Thank you. My final question is, the fiscal third quarter’s operating expense seems to be higher than the fiscal second quarter. So, going forward, do you think the operating expenses will be marginally lower than the reported fiscal third quarter or it should stay relatively stable compared to third quarter?

Hi, Ye. It’s Jim Frakes. Well, we had a very large accrual, as I mentioned, in the third quarter for the separation agreements for our former CEO and former President. So, $517,000 of that increase was a bit of an anomaly. So, I don't think we should expect ongoing expenses at that level. However, as clinical trials and other positive events unfold, hopefully, that would translate into higher expenses. But, I think in terms of daily operations, the second quarter's levels are probably a better baseline than the third quarter levels.

Got it. Thank you. One additional question. Tim, do you think it's reasonable for us to assume that during the first half of this year we should be able to see the clinical trial design of the Hemopurifier to be used in cancer setting?

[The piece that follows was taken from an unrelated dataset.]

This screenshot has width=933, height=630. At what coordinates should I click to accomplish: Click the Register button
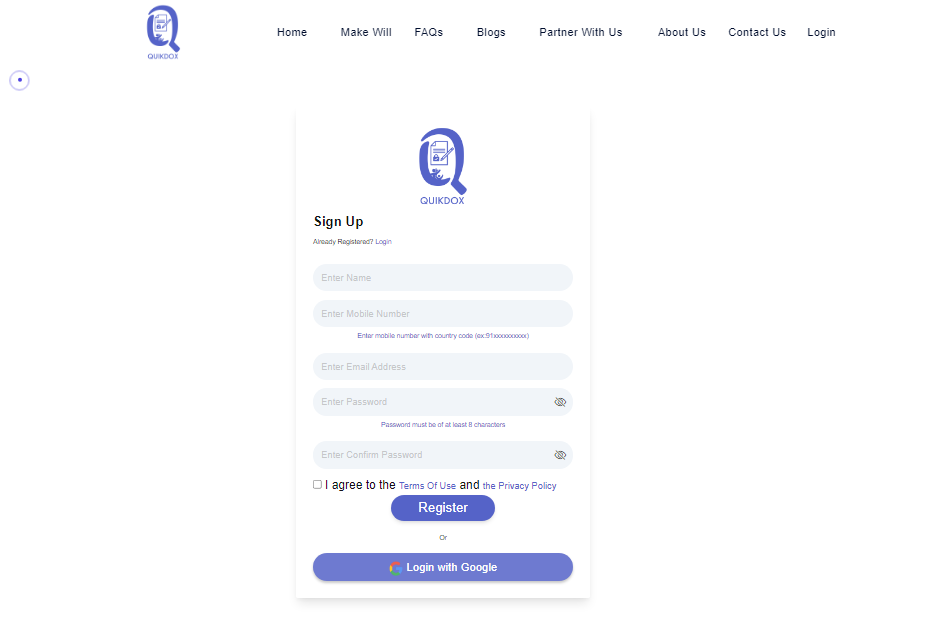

I'm not going to make predictions about exact timing because it's dependent on a lot of things, some of which in fact, as I said at the beginning, I don't control. What I can say is that we are going to be proceeding on the clinical front as quickly as we possibly can. But, I'm not going to announce a clinical development plan. We will essentially talk about initiation of clinical trials as they happen, but we're going to move as quickly as we possibly can.

Okay, got it. Thank you.

Thank you.

And ladies and gentlemen, we have reached the end of today's allotted time for the question-and-answer session. We will conclude today's conference call. We do thank you for attending today's presentation. You may now disconnect your lines.